### Data
▬▬▬

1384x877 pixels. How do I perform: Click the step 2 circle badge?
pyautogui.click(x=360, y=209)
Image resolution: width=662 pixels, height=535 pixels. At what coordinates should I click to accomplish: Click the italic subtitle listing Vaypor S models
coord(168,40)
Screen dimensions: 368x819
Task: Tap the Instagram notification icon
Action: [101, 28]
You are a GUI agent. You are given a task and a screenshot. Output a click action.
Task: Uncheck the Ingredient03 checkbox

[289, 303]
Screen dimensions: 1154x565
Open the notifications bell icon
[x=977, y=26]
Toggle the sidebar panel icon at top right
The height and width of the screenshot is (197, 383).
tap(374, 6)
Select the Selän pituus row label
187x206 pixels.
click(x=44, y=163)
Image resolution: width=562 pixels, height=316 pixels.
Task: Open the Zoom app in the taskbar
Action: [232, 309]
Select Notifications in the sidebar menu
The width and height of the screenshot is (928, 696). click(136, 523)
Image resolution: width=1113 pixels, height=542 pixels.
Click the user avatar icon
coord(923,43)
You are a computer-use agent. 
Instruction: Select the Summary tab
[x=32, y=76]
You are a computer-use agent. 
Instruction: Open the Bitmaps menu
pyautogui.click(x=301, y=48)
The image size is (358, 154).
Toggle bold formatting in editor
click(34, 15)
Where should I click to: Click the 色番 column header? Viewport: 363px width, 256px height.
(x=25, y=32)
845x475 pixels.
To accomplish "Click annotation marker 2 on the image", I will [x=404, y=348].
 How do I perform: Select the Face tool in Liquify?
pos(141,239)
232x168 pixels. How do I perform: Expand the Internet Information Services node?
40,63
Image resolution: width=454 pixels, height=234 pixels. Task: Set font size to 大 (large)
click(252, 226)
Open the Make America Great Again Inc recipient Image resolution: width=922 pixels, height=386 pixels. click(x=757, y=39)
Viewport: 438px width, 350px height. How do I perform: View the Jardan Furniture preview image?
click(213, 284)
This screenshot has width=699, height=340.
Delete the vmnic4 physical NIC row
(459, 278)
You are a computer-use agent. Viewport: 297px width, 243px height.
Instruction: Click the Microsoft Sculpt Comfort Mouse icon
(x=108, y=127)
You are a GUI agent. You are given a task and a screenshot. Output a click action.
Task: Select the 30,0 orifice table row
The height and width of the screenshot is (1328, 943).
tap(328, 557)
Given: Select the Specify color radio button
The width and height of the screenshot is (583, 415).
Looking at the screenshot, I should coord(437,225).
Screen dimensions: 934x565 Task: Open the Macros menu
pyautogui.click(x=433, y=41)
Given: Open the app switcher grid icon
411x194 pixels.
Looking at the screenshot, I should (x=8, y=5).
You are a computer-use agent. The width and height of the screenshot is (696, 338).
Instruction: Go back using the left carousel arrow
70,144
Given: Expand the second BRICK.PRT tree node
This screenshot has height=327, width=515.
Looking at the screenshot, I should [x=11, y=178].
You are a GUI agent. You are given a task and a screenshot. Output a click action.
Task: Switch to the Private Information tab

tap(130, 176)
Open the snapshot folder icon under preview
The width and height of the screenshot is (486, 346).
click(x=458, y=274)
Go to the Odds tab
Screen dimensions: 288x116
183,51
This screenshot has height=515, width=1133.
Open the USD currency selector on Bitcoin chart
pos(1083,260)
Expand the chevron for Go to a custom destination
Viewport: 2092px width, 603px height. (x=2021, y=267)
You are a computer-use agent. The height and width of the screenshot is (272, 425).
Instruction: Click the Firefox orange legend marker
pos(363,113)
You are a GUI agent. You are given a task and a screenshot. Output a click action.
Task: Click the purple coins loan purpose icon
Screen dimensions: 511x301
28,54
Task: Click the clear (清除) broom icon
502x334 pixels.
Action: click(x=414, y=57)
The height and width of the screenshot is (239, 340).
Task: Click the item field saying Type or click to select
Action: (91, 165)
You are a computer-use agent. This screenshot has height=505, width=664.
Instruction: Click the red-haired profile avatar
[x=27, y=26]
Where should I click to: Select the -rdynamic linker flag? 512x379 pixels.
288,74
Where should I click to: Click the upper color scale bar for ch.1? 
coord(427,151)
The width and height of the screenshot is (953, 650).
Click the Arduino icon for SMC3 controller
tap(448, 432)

▬▬▬

The expected result is an exact transcription of the lines from the one containing "The width and height of the screenshot is (953, 650)." through the end of the records above; please include both ends.

The width and height of the screenshot is (953, 650).
Click the Arduino icon for SMC3 controller
tap(448, 432)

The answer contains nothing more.